WLB 2015/16 Preview | Why Portsmouth Won’t Finish In The Top-7


PORTSMOUTH have been busy in the offseason as they look to make it third time lucky in their exit from League Two. But Gabriel Sutton (@_FootballLab), editor of thefootballab.co.uk, reckons we should steer well clear.

Why Portsmouth Won’t Finish In The Top-7

Being a big club at this level means nothing – just ask fans of Bristol Rovers and Tranmere. That’s why the bookies decision to place Portsmouth, a side that finished 16th last term, as odds-on promotion favourites is questionable.

There are too many luxury players in their squad. Key men such as Matt Tubbs and Gary Roberts can, evidently, thrive in a team that plays to their strengths, but it may be surprisingly difficult for Paul Cook to find a system that incorporates them both successfully. Tubbs does not have the strength nor work rate to play up front on his own, and needs a target man alongside him. However, if Cook were to abort his favoured 4-2-3-1 formation and put two up front, this creates more problems.

Gary Roberts, who tends to thrive in the hole with quick wide men either side of him, would be likely to have to play in a midfield four, and he does not have the work rate or tactical discipline needed to do so. Other players coming in, such as Kyle Bennett and Adam McGurk, can provide fleeting moments of brilliance with the ball, but they are not players who will consistently work hard for the team.

If there is a system that can get the best out of Tubbs, it is 4-4-2, with a target man alongside him and industrious midfield players behind, who are willing to cover the extra space. However, with the number of luxury players Portsmouth have, it is impossible to play 4-4-2 without there being huge gaps in midfield for the opposition team to take advantage of. Michael Doyle, who joins from Sheffield United, has very little pace to justify his aggressive style of play, meaning opposition teams will find it easy to find gaps in Portsmouth’s midfield.

The whole reason that Portsmouth are so heavily fancied by the bookies, and the neutrals, is because they have a lot of star players who are commonly known.
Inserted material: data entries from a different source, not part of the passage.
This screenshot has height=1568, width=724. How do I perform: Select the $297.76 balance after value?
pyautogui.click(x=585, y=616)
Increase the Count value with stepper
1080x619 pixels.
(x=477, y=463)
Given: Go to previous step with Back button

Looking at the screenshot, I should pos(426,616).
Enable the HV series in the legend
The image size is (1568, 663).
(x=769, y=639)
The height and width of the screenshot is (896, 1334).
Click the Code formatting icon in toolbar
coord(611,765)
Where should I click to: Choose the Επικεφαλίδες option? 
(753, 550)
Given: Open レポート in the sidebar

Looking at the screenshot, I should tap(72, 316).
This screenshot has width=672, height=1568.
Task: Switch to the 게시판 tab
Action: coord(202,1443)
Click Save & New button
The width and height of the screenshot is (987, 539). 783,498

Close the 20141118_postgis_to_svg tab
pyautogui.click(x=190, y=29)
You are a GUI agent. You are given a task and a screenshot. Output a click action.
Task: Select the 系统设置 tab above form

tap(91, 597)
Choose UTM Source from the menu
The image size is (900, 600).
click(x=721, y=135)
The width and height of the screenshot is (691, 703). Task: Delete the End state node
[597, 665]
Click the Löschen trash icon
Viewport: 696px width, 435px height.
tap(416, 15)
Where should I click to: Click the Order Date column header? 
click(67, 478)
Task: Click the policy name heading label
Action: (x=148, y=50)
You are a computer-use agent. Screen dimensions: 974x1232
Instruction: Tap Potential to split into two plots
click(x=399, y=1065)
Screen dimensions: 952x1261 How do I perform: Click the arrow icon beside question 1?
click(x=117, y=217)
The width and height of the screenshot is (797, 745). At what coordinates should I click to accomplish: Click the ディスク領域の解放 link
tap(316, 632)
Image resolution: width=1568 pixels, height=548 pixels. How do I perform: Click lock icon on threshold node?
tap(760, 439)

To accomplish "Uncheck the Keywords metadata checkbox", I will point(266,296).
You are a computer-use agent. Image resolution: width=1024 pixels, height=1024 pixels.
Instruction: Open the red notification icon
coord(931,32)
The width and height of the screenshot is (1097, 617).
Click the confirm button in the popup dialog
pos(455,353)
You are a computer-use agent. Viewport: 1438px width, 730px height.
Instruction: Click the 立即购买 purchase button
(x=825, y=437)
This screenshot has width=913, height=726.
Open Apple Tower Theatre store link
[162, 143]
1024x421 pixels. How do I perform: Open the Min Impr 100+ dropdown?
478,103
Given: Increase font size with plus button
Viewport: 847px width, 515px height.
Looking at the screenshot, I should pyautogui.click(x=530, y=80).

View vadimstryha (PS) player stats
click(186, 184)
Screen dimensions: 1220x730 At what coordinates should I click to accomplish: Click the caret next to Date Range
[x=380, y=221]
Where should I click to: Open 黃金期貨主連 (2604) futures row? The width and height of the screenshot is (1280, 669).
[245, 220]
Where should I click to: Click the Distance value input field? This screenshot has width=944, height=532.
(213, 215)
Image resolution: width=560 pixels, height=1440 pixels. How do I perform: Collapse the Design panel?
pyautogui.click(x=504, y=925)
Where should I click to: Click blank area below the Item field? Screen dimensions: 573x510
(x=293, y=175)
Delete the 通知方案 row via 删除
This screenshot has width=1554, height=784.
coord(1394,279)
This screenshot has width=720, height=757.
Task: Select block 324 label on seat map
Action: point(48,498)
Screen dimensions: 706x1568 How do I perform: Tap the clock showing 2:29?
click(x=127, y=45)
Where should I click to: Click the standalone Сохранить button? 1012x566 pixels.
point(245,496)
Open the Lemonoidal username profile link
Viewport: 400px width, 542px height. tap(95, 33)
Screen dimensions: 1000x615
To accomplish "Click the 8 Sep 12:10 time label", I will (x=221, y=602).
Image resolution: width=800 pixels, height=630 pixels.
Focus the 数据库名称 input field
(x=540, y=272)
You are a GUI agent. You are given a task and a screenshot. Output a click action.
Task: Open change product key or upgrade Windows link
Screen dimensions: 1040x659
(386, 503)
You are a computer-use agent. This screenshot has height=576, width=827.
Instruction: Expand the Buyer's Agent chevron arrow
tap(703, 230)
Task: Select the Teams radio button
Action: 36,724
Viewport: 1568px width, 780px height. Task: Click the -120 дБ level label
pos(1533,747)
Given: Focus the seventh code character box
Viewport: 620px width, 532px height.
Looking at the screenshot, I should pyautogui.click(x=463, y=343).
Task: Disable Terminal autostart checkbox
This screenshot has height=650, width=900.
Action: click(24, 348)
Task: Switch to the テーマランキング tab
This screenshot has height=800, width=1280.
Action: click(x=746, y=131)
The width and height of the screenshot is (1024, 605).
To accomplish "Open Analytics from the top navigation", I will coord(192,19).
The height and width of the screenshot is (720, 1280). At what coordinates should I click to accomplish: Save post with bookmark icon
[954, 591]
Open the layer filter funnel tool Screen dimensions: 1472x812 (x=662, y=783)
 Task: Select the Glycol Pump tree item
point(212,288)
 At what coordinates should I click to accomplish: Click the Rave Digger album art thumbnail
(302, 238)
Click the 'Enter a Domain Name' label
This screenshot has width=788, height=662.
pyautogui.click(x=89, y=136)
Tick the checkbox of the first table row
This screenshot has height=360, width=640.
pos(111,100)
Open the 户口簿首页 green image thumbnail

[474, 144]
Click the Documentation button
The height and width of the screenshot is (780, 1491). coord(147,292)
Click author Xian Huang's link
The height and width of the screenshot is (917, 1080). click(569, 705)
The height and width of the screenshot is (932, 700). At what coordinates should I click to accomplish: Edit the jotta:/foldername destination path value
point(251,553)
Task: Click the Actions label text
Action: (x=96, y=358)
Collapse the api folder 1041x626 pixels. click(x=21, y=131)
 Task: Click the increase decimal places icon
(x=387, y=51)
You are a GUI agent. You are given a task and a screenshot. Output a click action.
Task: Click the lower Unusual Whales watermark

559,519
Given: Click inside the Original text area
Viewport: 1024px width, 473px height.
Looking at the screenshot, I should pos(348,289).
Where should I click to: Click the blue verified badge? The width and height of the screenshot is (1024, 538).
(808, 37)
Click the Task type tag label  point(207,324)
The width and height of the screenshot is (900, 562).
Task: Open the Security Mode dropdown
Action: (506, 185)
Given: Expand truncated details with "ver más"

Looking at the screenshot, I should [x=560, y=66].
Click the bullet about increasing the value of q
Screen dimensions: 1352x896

However, it is not the star players that wins a team promotion over a challenging 46-game season, it is the grafters. The most successful teams will have one or two prima donnas, and a team of hard workers around them doing the necessary leg work.

Portsmouth’s problem is that they have too many prima donnas, and that is why they will be nowhere near the automatic promotion places this season.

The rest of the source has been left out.